Independent language learning with the help of online mentoring
Language Futures is a project that uses volunteers to provide highly personalised foreign language mentoring to students in school.
The model was established in 2009 in Linton Village College, and is now fully established in 10 schools, with a further 10 using elements of the model. Across the 10 schools there are currently around 150 students learning with the support of target-language mentors, and approximately 30 mentors working with these schools.
Language Futures combines digital resources and language-proficient volunteers with project-based learning, peer collaboration and teachers’ expertise. The programme supports students to choose their own language, so that in one classroom five languages might be being learnt. This means students can learn a language that’s relevant or meaningful to them, and EAL students have the opportunity to build confidence by studying their own language.
The model is currently being delivered through a partnership of organisations, including Whole Education and the Association of Language Learning, and is funded by the Paul Hamlyn Foundation.
Since 2009, Language Futures has consistently returned equal or better outcomes than classes who weren’t using the project, as well as increased engagement with and enjoyment of language learning; independence and agency in learning more generally; and GCSE take-up. At Linton Village College, Cambridgeshire, where the approach is most in use, approximately 90 per cent of Language Futures students go on to study languages at GCSE compared to 48 per cent nationally. Volunteers also report a positive impact on themselves.
However, there are three geography-based barriers to addressing the shortage of Language Futures mentors in schools: finding mentors for all requested languages, consistent mentor attendance, and travel arrangements.Therefore, the first objective for the funding is to enable current Language Futures schools to recruit and retain more mentors through a mix of face to face and online channels. This will enable schools to offer more students their own choice of language, giving them a better educational experience.
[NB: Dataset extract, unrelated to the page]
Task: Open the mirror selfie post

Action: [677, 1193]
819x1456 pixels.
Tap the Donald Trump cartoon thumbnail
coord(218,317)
The grant funding will also help to bring Language Futures into the digital sphere, training volunteers in online tutoring. Developing this online mentoring would help address these geographic barriers.
Language Futures will achieve their objectives via five specific activities. First, they will develop and test with schools which online platforms (e.g. Skype, Webex, other) work best for them to deliver online tutoring. They will then work in partnership with online tutoring providers in an ongoing quality assurance process.
Third, they will support the training of all teachers, and then commence the delivery of the mentoring sessions. Finally, they will design a learning and evaluation process around the use of online mentoring.
But their plans do not end there, as their second main objective is to enable the Language Futures model, incorporating online mentoring, to scale to more schools beyond the lifetime of this grant, in order to reach as many students as possible and engage them with language learning.